Der kollektive Umgang mit und die geschichtspolitische Funktionalisierung von Denkmälern steht im Zentrum dreier neuerer Studien. So fokussiert Sandra Petermann auf zwei historische Räume, die Region um Verdun und die Normandie als alliierte Landestelle 1944. Aus der Analyse von Gedenkorten, Akteursgruppen und Zeremonien und ihren Wandlungsprozessen resultieren mehrere idealtypische Phasen wechselnder Gedenkmotivation: das trauernd-erinnernde, das national-patriotische, das versöhnend-vereinigende und das historisch-pädagogische Gedenken.[66] Marco Zerwas seinerseits zeichnet minutiös die geschichtskulturelle Dynamik des Deutschen Ecks in Koblenz am Rhein nach. Dazu untersucht er nicht nur die Gestaltung des Denkmals, sondern auch die jeweils zeitgenössische Wahrnehmung sowie immer wieder aktualisierte Deutungsmuster samt damit verknüpften mythischen Narrativen.[67] Die neueste Einzelstudie im schweizerischen Kontext legte Konrad Kuhn vor, der Entstehung und geschichtskulturelle Nutzung des Forchdenkmals bei Zürich aufzeigt.[68] Er sieht darin «ein paternalistisch-pädagogisches Lehrprojekt»[69], das durch geschichtspolitische Funktionalisierung die Erinnerungen der Schweizer Bevölkerung an den Ersten Weltkrieg formen sollten. Insgesamt zeigen die Ergebnisse der drei Arbeiten, dass sich Denkmäler und deren kollektive Nutzung in Gestalt und Gebrauch im diachronen Längsschnitt verändern – insbesondere auch relativ zum zeitlichen Abstand zum Referenzereignis – und gleichzeitig von politischen und gesellschaftlichen Akteuren funktionalisiert werden.

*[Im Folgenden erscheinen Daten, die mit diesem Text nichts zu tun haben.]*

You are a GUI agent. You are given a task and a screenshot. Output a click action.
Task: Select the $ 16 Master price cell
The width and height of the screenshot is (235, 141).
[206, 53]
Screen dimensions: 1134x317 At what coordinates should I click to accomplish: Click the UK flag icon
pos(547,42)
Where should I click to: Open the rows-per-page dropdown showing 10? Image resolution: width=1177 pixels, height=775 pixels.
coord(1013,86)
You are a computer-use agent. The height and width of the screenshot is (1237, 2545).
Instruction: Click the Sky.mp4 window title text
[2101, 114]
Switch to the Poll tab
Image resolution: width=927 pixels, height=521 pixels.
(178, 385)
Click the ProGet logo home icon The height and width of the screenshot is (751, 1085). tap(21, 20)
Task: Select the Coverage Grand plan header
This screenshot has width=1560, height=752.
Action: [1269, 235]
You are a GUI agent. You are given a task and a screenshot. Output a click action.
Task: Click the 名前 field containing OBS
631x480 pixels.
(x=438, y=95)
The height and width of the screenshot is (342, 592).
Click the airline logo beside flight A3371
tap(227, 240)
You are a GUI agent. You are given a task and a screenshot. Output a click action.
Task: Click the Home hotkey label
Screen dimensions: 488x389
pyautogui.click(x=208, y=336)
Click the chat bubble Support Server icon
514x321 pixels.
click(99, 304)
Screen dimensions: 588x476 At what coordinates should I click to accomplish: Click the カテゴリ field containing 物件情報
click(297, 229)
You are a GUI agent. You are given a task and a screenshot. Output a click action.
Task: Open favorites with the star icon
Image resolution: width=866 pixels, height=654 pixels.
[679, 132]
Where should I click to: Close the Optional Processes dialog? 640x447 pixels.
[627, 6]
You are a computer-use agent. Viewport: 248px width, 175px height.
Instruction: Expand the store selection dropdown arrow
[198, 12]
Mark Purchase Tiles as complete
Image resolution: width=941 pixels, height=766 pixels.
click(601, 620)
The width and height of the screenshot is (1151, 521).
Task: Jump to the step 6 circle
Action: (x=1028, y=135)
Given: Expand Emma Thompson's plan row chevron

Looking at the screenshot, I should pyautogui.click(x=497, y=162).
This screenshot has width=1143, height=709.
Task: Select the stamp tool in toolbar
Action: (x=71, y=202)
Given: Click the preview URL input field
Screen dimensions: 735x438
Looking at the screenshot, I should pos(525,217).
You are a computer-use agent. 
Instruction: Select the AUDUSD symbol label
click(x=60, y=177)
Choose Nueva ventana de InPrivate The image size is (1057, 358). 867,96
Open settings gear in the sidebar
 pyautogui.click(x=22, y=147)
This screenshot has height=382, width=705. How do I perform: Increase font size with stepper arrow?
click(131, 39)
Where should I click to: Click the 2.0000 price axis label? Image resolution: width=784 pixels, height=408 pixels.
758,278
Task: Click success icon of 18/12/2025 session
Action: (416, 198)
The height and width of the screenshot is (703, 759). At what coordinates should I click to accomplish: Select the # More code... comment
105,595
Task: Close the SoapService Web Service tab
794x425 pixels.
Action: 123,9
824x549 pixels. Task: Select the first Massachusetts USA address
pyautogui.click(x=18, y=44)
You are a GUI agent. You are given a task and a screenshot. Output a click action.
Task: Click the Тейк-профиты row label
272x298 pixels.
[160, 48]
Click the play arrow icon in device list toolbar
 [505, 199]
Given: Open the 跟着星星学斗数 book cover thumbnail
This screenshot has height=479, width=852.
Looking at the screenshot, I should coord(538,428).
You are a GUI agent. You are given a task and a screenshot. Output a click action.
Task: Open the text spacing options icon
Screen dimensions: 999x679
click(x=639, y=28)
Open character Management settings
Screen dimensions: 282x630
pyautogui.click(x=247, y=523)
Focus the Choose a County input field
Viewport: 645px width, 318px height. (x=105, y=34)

Auf den individuellen Umgang mit Denkmälern und Gedenkstätten fokussiert die Besucherforschung, deren neuere, wesentliche Erkenntnisse im Hinblick auf das vorliegende Rütli-Projekt dargestellt werden. Generell ist ein Mangel an Studien festzustellen, die sich Aneignungs- und Erinnerungsformen erwachsener Gedenkstätten-Besuchenden widmen.[70] Christian Gudehus geht in seiner Studie der Funktionsweise von mehreren deutschen Gedenkstätten nach.[71] Dabei stehen die Führungen im Zentrum, die an vier ausgewählten Orten angeboten wurden.[72] In teilnehmender Beobachtung begleitete er mehrere Führungen, um die Narrationen über die Vergangenheit und über dessen Repräsentation sowie die Reaktion der Besuchenden darauf zu analysieren. Er stellt kritisch fest, dass die institutionalisierten Begehungen nicht so sehr auf ein verbessertes Verständnis des vergangenen Geschehens abzielten; vielmehr wirkten die Führungen moralisierend und emotionalisierend und wollten auf diese Weise normative Leitlinien für das eigene, individuelle Denken und Handeln vermitteln, ein Umstand, der letztlich und grundsätzlich nach den Aufgaben von Gedenkstätten als Bildungseinrichtungen fragen lasse.[73] Hier schliesst Bert Pampels Studie zu subjektiven Erfahrungen und Deutungen erwachsener Individualbesuchender an, die er in drei sächsischen Gedenkstätten durchführte.[74] Vergleichbare Resultate konnte Maik Zülsdorf-Kersting in seiner Einzelfallstudie zu Schulbesuchen in einem Konzentrationslager beibringen. Der Besuch, das heisst die direkte Konfrontation, wirke zweifach auf Schülerinnen und Schüler: als emotionale Verstärkung moralischer Überzeugungen und als partielle Infragestellung von vorhandenen Vorstellungen.[75] Die Untersuchung vermag jedoch aufgrund ihres methodischen Settings nicht zu beantworten, inwiefern und ob überhaupt solche punktuellen Auseinandersetzungen mit spezifischen ausserschulischen Lernorten geschichtliche Vorstellungen nachhaltig beeinflussen, ja verändern könnten. Solche Nachweise sind bisher von keiner empirischen Studie erbracht worden.[76]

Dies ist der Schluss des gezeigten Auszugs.